Software in Medical Devices, by MD101 Consulting

The draft had been issued in 2022, and had been subject to a review in this article.

Amongst a long list of minor changes, the final version contains the following majors changes in the body text:

• IEC 81001-5-1 is know referenced as a possible Secure Product Development Framework, this is good news for manufacturers selling their devices in EU and the USA,
• AAMI TIR57 is recommended to document the security risk management activities for a medical device system. It's worth noting that AAMI SW96 isn't mentioned (yet),
• The above bullet is found in a new section V.A.2. Cybersecurity Risk Assessment. Its content is broadly aligned with AAMI SW96,
• A new section V.A.3 on Interoperability considerations.

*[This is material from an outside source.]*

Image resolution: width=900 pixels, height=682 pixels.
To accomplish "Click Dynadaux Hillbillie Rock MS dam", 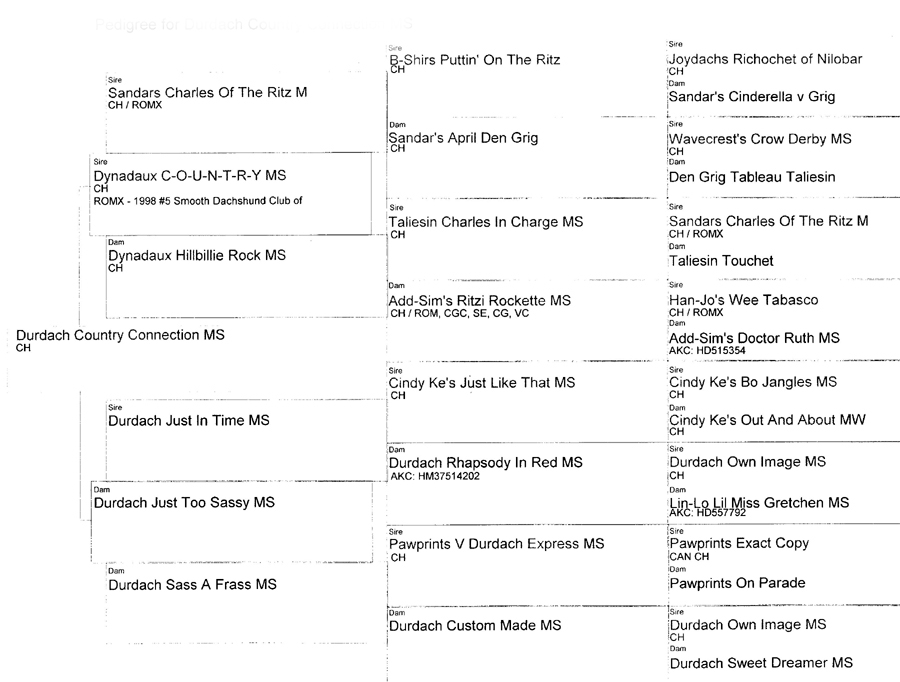I will coord(196,256).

In short, security controls are required when exchanging information with other software or devices (MD or non-MD),
• Manufacturers should provide SBOM in machine readable format, something which is going to be made systematic for all software in the US in the coming years,

And the last major change is the Appendix 4 General Premarket Submission Documentation Elements and Scaling with Risk.
It summarizes in table 1 the documentation expected by the FDA in premarket submissions. The documentation should scale with the cyber risks of your devices.

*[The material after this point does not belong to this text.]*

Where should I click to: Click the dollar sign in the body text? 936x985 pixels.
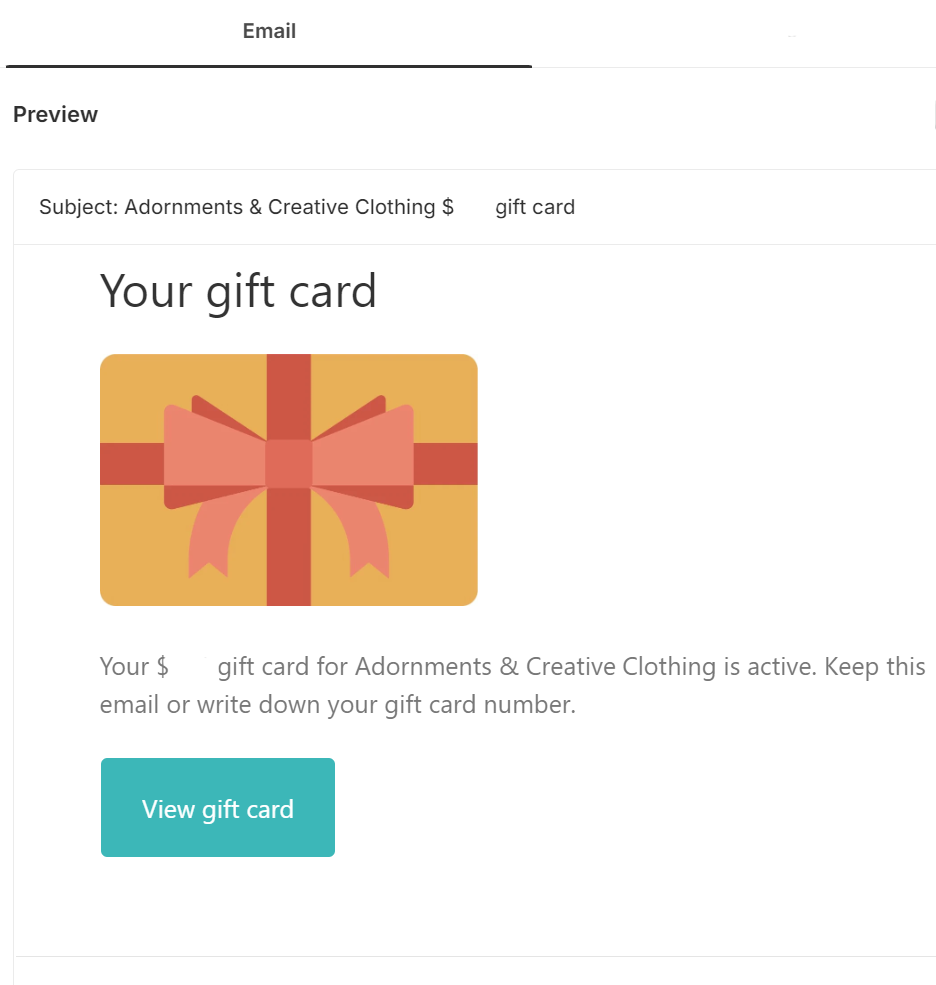[x=162, y=667]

Of course, we find the usual guidance warning: This table is not intended to serve as merely a deliverable checklist.
But, gosh, yes, you are going to use it as a checklist. I am going to use it as a checklist. FDA reviewers are going to use it as a checklist!


All in all, the message delivered by the FDA in this final guidance doesn’t change, compared to the draft version. Cybersecurity shall be taken seriously.

Prepare your security risk management files, your secure SDLC documents and your cyber PMS!